_What to do_
Rewrite the data from the line with "Task: Open Frances" to the line with "pos(478,763)", replacing "GUI agent" with "interface agent" and leaving everything else the same.
_____
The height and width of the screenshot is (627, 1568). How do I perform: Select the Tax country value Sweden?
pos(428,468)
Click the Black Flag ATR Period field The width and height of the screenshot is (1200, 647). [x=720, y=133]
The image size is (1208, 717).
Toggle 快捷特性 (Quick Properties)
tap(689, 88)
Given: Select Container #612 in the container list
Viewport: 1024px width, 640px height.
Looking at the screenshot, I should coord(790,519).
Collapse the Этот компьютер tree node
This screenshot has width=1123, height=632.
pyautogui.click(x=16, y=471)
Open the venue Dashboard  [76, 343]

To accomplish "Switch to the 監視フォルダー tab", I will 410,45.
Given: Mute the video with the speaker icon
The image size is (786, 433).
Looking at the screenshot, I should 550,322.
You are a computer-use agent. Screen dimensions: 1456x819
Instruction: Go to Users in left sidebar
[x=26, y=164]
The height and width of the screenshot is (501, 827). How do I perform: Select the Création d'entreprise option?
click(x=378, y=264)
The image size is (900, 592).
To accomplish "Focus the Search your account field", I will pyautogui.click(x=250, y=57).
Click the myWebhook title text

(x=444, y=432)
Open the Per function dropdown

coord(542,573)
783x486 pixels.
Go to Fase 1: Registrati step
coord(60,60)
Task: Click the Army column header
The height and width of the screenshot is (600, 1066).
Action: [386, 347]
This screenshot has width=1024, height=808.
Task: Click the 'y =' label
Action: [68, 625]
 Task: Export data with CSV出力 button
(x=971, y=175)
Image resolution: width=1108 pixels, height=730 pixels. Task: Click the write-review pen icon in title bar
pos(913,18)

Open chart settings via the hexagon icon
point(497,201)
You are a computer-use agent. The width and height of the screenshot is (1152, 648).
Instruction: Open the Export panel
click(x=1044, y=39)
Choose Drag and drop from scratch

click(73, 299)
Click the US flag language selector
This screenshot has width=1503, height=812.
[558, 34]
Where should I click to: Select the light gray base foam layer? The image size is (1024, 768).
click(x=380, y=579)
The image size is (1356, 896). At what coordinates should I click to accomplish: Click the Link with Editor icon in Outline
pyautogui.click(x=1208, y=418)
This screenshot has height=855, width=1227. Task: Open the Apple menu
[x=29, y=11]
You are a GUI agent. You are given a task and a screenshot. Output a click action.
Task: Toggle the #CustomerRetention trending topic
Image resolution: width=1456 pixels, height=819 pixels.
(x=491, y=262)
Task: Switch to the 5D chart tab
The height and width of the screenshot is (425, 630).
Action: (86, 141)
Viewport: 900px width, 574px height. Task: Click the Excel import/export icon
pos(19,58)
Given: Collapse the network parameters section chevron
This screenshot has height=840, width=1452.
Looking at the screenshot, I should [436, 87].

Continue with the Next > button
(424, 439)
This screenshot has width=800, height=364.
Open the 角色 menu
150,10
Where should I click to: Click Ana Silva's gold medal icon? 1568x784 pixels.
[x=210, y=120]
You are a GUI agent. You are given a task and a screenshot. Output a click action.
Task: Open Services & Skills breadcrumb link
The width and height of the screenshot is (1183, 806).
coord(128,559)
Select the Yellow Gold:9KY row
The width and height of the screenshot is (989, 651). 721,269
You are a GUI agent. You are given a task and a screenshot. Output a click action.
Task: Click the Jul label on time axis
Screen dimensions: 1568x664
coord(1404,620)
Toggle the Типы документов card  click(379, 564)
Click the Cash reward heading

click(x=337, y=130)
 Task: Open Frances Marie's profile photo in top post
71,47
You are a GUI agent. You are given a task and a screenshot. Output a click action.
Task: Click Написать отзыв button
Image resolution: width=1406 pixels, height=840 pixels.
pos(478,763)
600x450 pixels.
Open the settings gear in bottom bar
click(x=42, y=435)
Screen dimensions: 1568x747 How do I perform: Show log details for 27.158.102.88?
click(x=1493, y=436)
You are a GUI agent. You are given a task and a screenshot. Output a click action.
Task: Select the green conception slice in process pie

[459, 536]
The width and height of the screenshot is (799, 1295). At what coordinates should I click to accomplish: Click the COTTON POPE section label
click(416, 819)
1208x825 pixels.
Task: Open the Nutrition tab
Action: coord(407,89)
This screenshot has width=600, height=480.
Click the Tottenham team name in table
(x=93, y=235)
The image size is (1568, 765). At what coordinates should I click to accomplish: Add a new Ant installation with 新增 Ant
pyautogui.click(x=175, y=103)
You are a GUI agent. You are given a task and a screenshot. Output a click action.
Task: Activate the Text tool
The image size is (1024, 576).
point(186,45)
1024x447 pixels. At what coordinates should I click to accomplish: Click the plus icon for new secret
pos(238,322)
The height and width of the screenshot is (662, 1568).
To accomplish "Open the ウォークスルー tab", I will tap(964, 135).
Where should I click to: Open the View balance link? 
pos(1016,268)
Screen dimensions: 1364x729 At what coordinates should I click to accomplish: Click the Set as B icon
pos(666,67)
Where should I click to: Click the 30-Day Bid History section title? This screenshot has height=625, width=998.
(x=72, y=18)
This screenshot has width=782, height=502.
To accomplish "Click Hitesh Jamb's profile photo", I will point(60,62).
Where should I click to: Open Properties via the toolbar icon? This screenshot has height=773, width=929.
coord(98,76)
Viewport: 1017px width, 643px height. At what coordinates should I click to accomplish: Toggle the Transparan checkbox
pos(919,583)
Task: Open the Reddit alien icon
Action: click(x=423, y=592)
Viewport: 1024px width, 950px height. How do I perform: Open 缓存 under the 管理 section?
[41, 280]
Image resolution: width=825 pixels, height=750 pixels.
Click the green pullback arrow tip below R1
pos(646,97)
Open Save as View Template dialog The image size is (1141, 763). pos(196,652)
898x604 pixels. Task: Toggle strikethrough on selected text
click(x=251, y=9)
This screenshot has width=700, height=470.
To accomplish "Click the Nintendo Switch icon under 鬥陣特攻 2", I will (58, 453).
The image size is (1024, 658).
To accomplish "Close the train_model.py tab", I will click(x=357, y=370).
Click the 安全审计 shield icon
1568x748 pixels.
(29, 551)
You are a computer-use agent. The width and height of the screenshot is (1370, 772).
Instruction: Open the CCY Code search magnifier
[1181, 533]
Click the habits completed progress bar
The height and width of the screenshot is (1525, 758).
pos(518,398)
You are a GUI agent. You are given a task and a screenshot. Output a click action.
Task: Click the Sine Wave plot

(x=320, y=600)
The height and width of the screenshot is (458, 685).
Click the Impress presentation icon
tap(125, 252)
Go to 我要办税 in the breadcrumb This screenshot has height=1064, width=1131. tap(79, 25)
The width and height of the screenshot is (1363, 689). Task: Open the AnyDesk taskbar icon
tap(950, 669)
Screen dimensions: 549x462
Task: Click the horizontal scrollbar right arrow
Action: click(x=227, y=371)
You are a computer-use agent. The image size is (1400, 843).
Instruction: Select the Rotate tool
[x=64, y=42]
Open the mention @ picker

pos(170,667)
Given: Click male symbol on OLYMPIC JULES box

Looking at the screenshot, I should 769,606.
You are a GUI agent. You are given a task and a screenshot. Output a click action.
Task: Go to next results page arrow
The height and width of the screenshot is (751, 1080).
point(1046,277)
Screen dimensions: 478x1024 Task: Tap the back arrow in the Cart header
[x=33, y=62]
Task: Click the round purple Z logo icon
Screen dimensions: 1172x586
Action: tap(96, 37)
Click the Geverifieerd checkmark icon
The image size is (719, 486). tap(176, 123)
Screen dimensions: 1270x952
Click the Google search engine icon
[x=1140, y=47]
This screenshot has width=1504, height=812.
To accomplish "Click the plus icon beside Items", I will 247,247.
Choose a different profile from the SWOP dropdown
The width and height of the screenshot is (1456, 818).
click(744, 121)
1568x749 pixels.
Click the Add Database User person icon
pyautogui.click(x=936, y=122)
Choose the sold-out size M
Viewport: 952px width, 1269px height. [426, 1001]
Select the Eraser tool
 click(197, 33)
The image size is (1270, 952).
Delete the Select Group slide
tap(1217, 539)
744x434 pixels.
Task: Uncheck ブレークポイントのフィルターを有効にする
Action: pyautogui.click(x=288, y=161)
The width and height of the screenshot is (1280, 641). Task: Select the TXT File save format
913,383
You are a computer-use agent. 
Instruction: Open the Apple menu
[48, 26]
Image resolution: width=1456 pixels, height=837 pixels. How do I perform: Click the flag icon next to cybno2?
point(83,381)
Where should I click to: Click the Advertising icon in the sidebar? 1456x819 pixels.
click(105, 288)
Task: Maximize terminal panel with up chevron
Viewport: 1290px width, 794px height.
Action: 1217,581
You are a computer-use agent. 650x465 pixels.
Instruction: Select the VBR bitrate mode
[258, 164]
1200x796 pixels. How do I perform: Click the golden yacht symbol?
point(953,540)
_____
_Output below_
 Task: Open Frances Marie's profile photo in top post
71,47
You are a interface agent. You are given a task and a screenshot. Output a click action.
Task: Click Написать отзыв button
Image resolution: width=1406 pixels, height=840 pixels.
pos(478,763)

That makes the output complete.